*The exercise:* Count the lines in the listing below that contain the string "title", treating uppercase and lowercase letters as distinct. Give only the number.

___ Listed entries

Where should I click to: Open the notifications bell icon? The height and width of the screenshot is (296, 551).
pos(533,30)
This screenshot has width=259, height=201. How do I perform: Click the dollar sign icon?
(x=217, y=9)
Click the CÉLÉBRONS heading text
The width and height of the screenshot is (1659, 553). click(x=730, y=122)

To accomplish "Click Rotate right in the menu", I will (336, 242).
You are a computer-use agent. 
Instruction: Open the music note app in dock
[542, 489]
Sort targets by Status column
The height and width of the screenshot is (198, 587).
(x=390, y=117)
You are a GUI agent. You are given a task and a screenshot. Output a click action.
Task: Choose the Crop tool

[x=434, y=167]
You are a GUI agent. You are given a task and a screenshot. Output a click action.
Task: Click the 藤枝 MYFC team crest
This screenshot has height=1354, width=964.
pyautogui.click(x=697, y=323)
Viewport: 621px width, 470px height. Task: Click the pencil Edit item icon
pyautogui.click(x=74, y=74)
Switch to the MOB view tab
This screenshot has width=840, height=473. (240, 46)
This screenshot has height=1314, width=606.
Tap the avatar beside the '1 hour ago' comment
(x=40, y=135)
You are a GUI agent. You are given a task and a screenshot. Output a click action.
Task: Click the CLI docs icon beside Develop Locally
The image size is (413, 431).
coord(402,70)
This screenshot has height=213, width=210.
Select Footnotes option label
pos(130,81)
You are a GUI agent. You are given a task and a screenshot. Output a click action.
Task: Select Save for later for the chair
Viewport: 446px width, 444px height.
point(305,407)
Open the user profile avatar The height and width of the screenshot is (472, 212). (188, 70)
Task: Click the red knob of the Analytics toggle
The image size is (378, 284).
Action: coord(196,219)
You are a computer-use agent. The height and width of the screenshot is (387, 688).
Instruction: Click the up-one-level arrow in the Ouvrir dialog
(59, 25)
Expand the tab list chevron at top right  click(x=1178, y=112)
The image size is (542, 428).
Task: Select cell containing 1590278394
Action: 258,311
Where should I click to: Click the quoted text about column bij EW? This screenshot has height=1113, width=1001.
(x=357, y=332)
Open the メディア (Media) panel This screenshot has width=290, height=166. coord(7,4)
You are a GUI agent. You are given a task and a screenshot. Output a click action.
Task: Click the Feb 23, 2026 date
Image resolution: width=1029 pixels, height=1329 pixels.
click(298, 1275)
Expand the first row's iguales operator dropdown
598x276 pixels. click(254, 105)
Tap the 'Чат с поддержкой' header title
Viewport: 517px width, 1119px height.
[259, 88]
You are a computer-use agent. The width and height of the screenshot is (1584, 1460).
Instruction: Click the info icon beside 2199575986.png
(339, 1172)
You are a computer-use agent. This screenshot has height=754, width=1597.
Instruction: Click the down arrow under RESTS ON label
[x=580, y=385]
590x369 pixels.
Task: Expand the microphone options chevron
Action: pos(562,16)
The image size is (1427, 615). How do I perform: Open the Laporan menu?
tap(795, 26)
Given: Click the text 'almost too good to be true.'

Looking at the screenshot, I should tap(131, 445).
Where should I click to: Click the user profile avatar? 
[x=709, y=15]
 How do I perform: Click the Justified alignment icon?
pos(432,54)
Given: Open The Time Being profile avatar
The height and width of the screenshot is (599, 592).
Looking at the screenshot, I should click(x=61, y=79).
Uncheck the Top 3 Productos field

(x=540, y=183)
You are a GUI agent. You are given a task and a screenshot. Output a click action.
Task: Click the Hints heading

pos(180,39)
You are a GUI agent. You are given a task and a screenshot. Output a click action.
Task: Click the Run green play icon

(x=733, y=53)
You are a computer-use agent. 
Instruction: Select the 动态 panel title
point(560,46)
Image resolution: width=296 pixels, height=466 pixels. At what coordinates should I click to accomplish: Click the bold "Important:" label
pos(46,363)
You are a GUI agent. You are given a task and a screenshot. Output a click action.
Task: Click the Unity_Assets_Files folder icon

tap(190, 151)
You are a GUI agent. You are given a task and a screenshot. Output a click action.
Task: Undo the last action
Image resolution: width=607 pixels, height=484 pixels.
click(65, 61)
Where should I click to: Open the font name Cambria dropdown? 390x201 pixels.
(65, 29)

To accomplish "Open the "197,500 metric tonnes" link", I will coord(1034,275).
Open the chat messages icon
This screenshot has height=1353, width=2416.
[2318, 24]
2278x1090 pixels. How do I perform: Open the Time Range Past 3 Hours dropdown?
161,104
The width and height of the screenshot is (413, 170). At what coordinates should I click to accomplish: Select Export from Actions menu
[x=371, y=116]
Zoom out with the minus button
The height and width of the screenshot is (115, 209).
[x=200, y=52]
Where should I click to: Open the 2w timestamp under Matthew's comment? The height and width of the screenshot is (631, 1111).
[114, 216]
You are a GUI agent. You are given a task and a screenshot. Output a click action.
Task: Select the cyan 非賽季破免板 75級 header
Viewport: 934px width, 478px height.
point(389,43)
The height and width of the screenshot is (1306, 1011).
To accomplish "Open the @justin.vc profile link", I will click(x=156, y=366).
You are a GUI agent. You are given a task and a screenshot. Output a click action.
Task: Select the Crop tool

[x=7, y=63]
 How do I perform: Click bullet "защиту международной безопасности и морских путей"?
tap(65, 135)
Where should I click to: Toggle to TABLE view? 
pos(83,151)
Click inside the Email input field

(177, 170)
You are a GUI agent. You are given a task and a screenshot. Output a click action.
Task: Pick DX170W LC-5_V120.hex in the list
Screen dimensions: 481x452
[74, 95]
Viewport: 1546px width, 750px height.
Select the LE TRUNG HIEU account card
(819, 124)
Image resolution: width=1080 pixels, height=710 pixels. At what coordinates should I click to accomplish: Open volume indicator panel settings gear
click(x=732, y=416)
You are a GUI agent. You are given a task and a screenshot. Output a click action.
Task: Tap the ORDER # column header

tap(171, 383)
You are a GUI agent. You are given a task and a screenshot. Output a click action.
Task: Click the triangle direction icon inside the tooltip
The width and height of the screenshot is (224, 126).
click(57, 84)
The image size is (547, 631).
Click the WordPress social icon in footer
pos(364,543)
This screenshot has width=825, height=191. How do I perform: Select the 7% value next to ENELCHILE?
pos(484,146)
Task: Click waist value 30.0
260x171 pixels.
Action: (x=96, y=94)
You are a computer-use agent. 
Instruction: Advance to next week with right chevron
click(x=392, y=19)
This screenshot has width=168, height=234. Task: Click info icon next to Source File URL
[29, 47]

______

*Output below:* 2